When he went over Niagara Falls in October 2003, Kirk Jones claimed it was a daredevil act but admitted later he was trying to kill himself.
Wearing just the clothes he had on, he went over without any protection, becoming the first person to do so and survive.
Jones vowed then never to do it again, saying, “I understand what I did was wrong. You’ll never see an action in Niagara waters with my name written on it again.”
But Jones, who had been fined nearly $3,000 and banned for life from Canada, tried it again, possibly trying a different method, and died doing so, according to the Syracuse Post-Standard.
Jones’s body was discovered on June 2 in the Niagara River 12 miles from the falls, and Det. Sgt Brian Nisbet of the New York State Park Police identified the victim as the survivor of 2003.
Nisbet told the Post-Standard that Jones “may have been attempting a stunt by going over Niagara Falls in a large inflatable ball.”
A 10-foot ball, one that could hold somebody inside, was discovered spinning in the rapids above the falls and after it went over the Maid of Mist tour boat recovered it. The ball was unmanned.
Might he have been attempting to get inside and the stunt went awry? It is merely conjecture.
When Kirk went over the 180-foot drop the first time, he suffered broken ribs and a bruised spine. From the Post-Standard:
Jones appeared on ABC-TV’s “Good Morning America” a week afterward and described going feet-first over the falls, staring into a sunny sky. He heard people screaming that there was a man in the water, he said. He felt the river moving fast toward the falls, with the sound of the rushing water getting louder.
“I felt like and heard a suction — a suction that, like a large vacuum cleaner, you suck up an insect on the counter,” Jones said in the interview. “And I was actually sucked inside, immediately, inside the curtain of the falls. Inside it. And enveloped in it, actually.”

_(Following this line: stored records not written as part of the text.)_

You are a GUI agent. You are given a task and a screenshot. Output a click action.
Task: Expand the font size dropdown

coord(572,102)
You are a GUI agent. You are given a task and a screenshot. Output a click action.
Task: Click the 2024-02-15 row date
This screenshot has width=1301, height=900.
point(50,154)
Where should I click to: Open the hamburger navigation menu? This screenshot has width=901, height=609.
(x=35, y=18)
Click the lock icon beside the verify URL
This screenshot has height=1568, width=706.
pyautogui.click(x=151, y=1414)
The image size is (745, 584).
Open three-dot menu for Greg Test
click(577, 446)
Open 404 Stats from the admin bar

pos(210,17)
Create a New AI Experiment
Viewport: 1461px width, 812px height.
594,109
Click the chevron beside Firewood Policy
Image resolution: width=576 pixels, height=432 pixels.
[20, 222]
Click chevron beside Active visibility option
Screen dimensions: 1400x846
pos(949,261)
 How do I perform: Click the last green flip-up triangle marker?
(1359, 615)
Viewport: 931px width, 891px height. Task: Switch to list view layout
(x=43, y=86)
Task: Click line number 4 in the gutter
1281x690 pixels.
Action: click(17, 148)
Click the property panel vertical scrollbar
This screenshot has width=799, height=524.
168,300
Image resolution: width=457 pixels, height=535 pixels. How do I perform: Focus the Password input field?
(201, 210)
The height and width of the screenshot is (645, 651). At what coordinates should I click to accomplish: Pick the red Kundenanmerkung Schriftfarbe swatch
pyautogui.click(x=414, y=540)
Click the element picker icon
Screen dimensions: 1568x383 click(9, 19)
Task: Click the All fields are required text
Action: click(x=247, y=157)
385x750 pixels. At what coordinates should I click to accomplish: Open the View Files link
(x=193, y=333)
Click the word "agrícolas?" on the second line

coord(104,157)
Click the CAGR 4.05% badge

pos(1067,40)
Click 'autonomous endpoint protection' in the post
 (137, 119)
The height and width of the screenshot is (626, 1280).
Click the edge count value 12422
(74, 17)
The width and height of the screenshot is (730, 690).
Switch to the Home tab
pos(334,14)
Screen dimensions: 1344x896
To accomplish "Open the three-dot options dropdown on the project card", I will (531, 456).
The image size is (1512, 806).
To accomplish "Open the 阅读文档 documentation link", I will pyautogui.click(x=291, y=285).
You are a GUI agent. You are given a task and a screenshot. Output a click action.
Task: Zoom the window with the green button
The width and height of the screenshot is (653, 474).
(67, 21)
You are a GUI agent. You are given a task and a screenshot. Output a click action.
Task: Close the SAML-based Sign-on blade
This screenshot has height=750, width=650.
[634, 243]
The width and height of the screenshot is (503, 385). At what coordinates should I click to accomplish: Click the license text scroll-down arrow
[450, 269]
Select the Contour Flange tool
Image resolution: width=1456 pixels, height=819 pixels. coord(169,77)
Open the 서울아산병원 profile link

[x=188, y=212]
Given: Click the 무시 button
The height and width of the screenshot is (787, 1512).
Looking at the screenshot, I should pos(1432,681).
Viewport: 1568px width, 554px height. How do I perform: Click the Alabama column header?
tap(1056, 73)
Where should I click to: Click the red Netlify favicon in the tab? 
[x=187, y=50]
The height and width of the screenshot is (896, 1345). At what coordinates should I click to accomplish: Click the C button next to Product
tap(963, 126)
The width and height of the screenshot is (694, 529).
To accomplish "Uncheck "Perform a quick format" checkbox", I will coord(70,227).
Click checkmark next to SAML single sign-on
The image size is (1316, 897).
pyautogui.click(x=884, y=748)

He recalled spiraling as he fell at a tremendous speed. He felt an “unbelievable” pressure on his head, he said in the TV interview.
Jones recalled feeling pain when he crashed into a granite table at the bottom of the falls, then blacking out temporarily. When he came to underwater, he swam up to the surface and took his first breath, he said.
The BBC reported that Jones was living in Canton, Michigan, at the time of the first stunt, but his most recent address was Spring Hill, Florida.
Three people have survived going over the falls without protection since Jones first did it, the Post-Standard reported.